There must be a limit because not machine has unlimited storage. The concrete restrictions depend much on the way how you are using the framework, so it's hard to judge without knowing the code and the protocol.

@kkc2894
Copy link
Author

kkc2894 commented Oct 22, 2024

There must be a limit because not machine has unlimited storage. The concrete restrictions depend much on the way how you are using the framework, so it's hard to judge without knowing the code and the protocol.

keyword_count = 5000
inverted_columns = 110000
with open("/usr/src/MP-SPDZ/inverted.txt", 'r') as file:
  lines1 = [[int(value) for value in line.strip().split(',')] for line in file]

# writing shares of inverted_index and keyword vector
for i in range(0,inverted_columns):
  temp=sint(lines1[i])
  sint.write_to_file(temp)  # append to file

Q. Even the creation of shares gets killed for such a large size. Is there a way I could load a 2D array of such a size and then perform Matrix-vector dot product.

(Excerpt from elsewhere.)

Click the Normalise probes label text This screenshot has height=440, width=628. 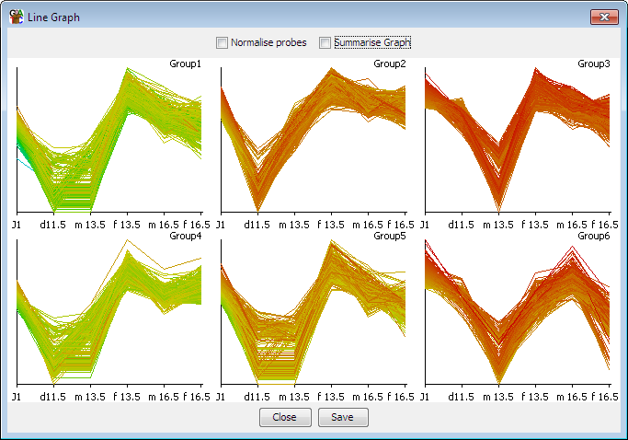(x=268, y=42)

My completed code of dot product:

# inverted index
    keyword_count = 5000
    inverted_columns = 110000
    with open("/usr/src/MP-SPDZ/inverted.txt", 'r') as file:
        lines1 = [[int(value) for value in line.strip().split(',')] for line in file]

    # writing shares of inverted_index and keyword vector
    for i in range(0,inverted_columns):
        temp=sint(lines1[i])
        sint.write_to_file(temp)  # append to file

    temp = [0] * keyword_count
    position_cleartext = 0
    temp[position_cleartext] = 1
    file_vector = sint(temp)
    sint.write_to_file(file_vector)

    # reading shares of inverted_index and keyword vector
    inverted_index=[]
    for i in range(0,inverted_columns):
        _, temp=sint.read_from_file(i*keyword_count, keyword_count)
        inverted_index.append(temp)
        # print_ln("Inverted index size %s * %s", len(inverted_index), len(inverted_index[0]))
    inverted_index = Matrix.create_from(inverted_index)
    print_ln("Inverted index size %s * %s", len(inverted_index), len(inverted_index[0]))

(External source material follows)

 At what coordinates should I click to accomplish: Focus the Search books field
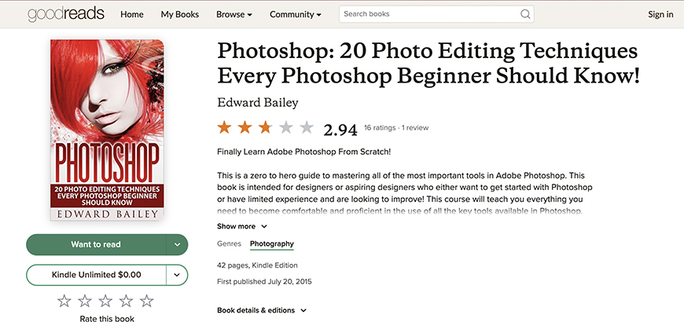click(430, 14)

    _, temp = sint.read_from_file(inverted_columns*keyword_count, keyword_count)
    file_vector = Array.create_from(temp)

    # phase 2 operation
    for i in range(0,inverted_columns):
        result =file_vector.dot(inverted_index[i])
        # print_ln(" %s", result.reveal())

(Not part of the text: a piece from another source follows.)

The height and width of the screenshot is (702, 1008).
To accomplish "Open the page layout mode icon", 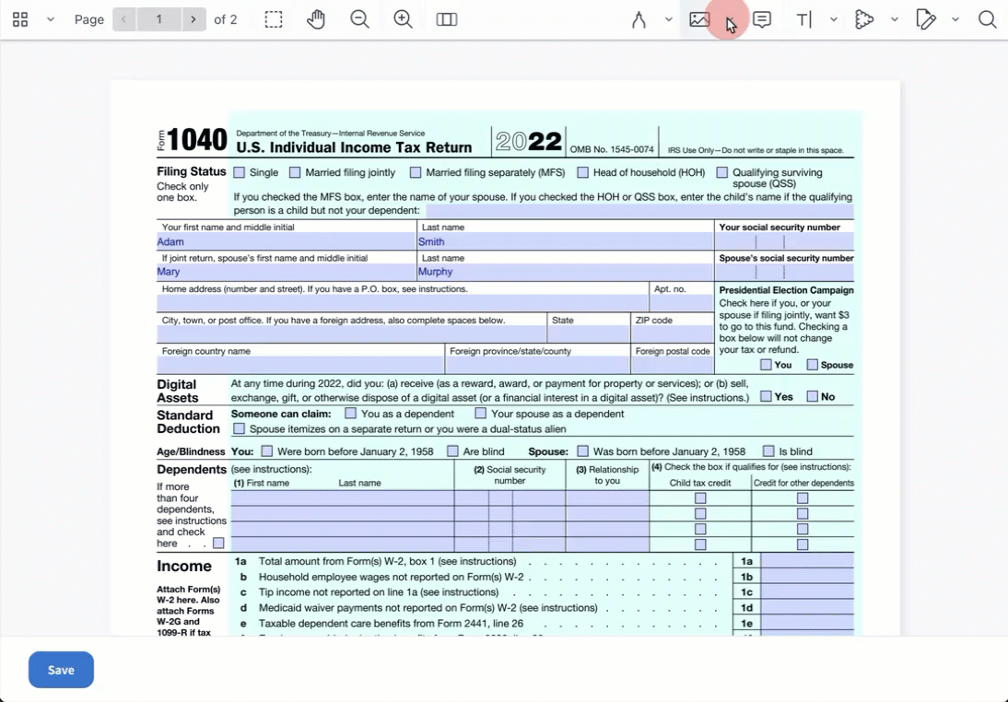I will click(x=447, y=19).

The above code gets killed.

Logs:

Screenshot 2024-10-22 at 2 44 56 PM

Q. Also can you please tell, who sent want amount of data to whom as per below stats:
Party 0:
Spent 0.231426 seconds (20.3201 MB, 8 rounds) on the online phase and 2.19302 seconds (98.0889 MB, 612 rounds) on the preprocessing/offline phase.
Communication details:
Broadcasting 0.0044 MB in 169 rounds, taking 0.0242042 seconds
Partial broadcasting 37.04 MB in 175 rounds, taking 0.068515 seconds
CPU time = 2.40999
The following benchmarks are including preprocessing (offline phase).
Time = 2.42639 seconds
Data sent = 118.409 MB in ~620 rounds (party 0 only)
Global data sent = 355.067 MB (all parties)

Party 1:
Spent 0.281857 seconds (20.3201 MB, 8 rounds) on the online phase and 2.14259 seconds (98.0889 MB, 612 rounds) on the preprocessing/offline phase.
Communication details:
Broadcasting 0.0044 MB in 169 rounds, taking 0.0271209 seconds
Partial broadcasting 37.04 MB in 175 rounds, taking 0.0709618 seconds
CPU time = 2.47621
The following benchmarks are including preprocessing (offline phase).
Time = 2.42652 seconds
Data sent = 118.409 MB in ~620 rounds (party 1 only)
Global data sent = 355.067 MB (all parties)

Party 2:
Spent 0.239738 seconds (20.3201 MB, 8 rounds) on the online phase and 2.18467 seconds (97.9289 MB, 612 rounds) on the preprocessing/offline phase.
Communication details:
Broadcasting 0.0044 MB in 169 rounds, taking 0.0238763 seconds
Partial broadcasting 37.04 MB in 175 rounds, taking 0.0699712 seconds
CPU time = 2.40435
The following benchmarks are including preprocessing (offline phase).
Time = 2.42636 seconds
Data sent = 118.249 MB in ~620 rounds (party 2 only)
Global data sent = 355.067 MB (all parties)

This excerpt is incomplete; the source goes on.